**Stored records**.
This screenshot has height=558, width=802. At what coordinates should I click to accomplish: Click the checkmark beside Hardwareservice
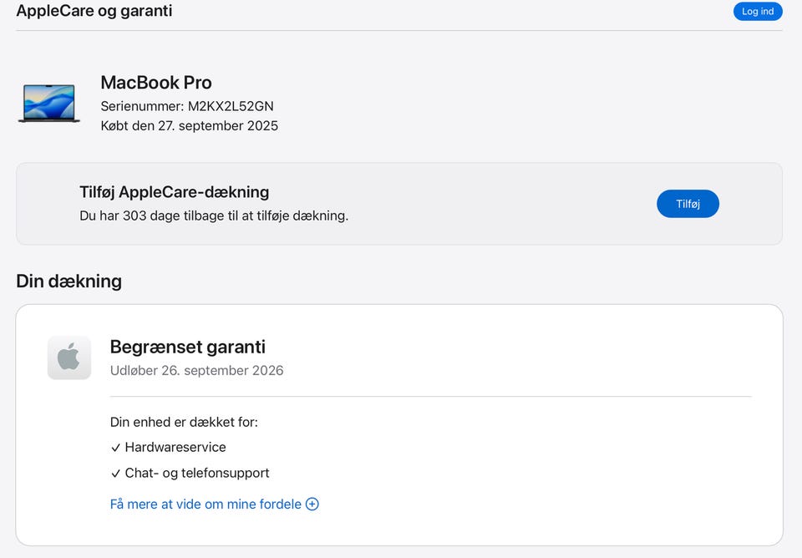(x=115, y=448)
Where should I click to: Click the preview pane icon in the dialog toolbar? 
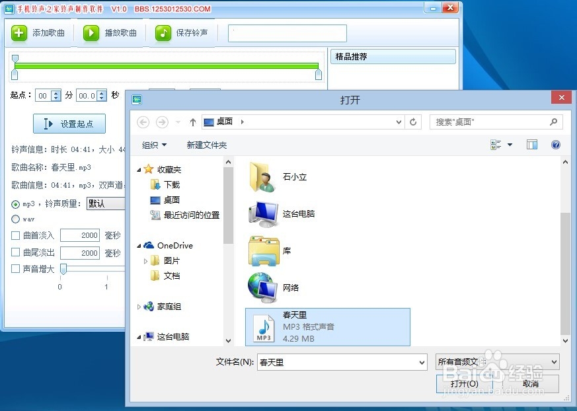[x=532, y=144]
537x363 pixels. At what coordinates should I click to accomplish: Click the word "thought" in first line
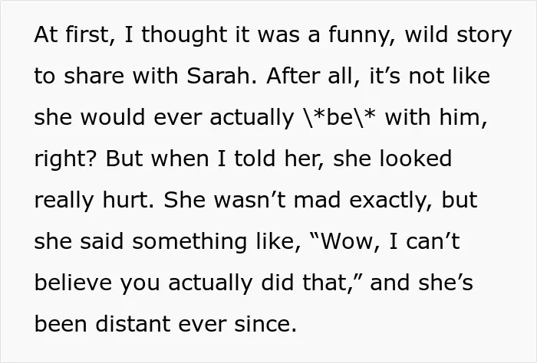coord(184,35)
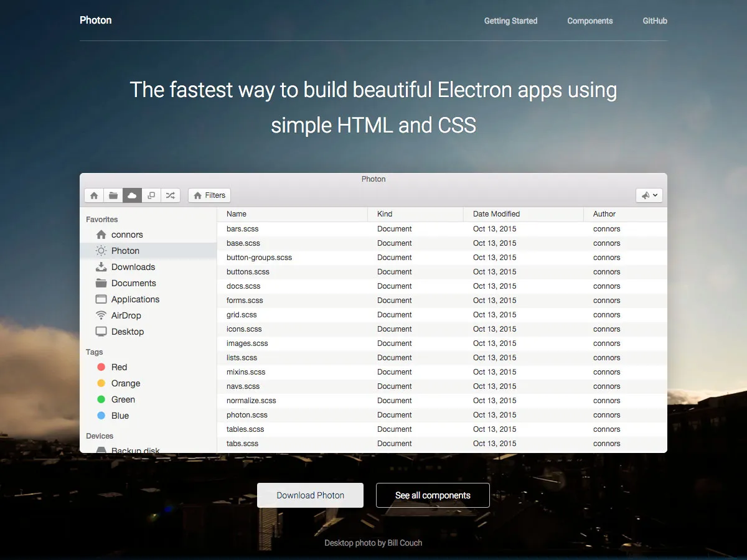
Task: Click the home icon in toolbar button group
Action: coord(94,195)
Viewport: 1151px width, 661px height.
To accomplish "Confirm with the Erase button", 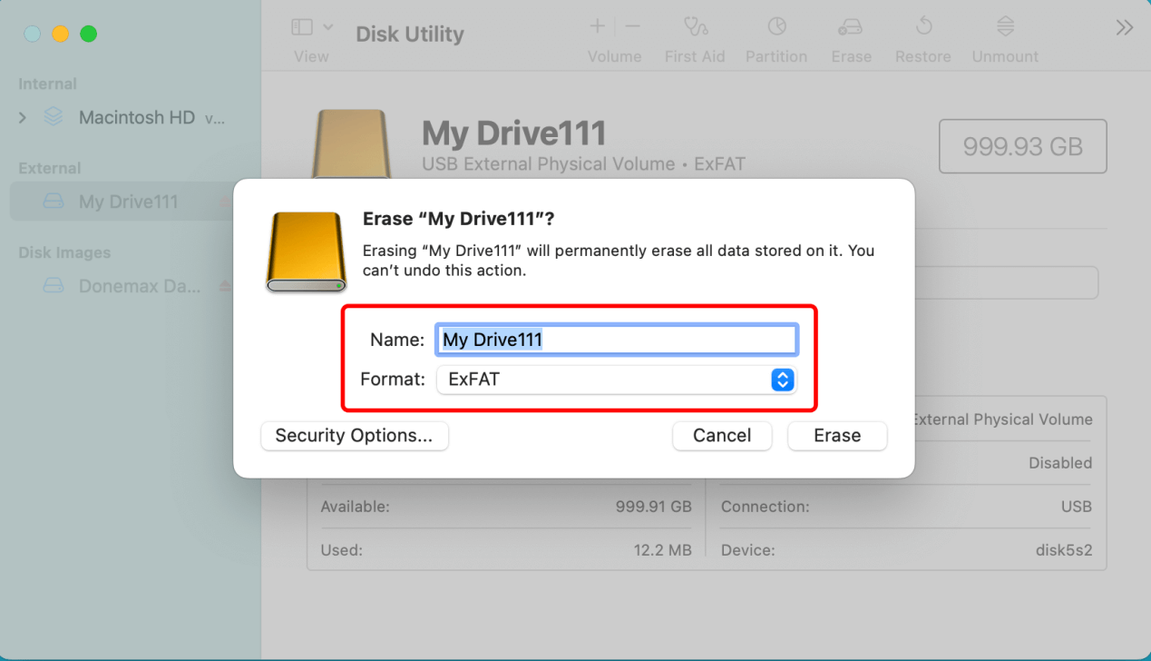I will coord(836,436).
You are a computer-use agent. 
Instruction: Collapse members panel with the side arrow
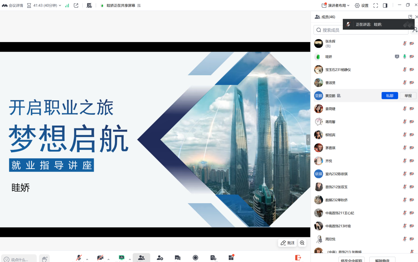pos(308,140)
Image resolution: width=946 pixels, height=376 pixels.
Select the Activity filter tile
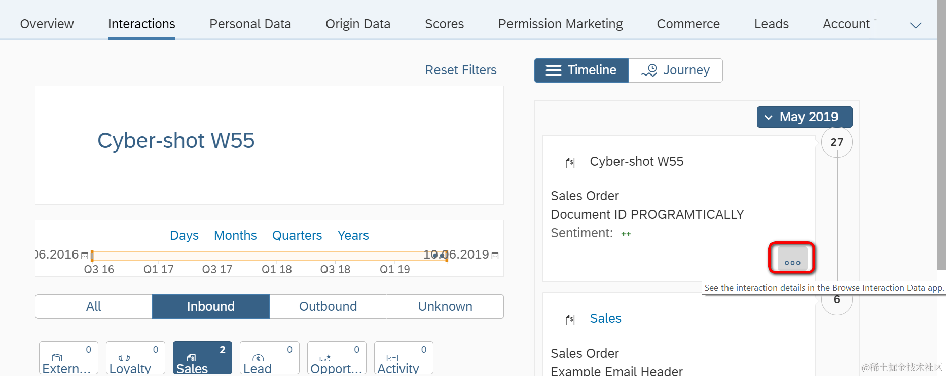(403, 358)
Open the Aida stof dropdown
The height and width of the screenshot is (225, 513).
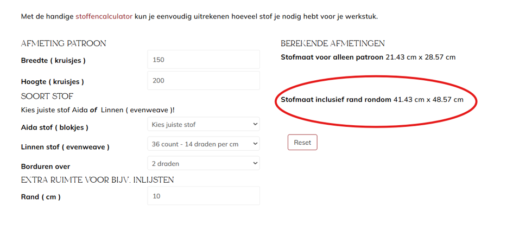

**Activity**. The lines to retype run from the one containing "Select the Activity filter tile" through the last line of the records above; write them exactly and skip the pictures.

**Problem solution**.
Select the Activity filter tile
(403, 358)
Open the Aida stof dropdown
The height and width of the screenshot is (225, 513).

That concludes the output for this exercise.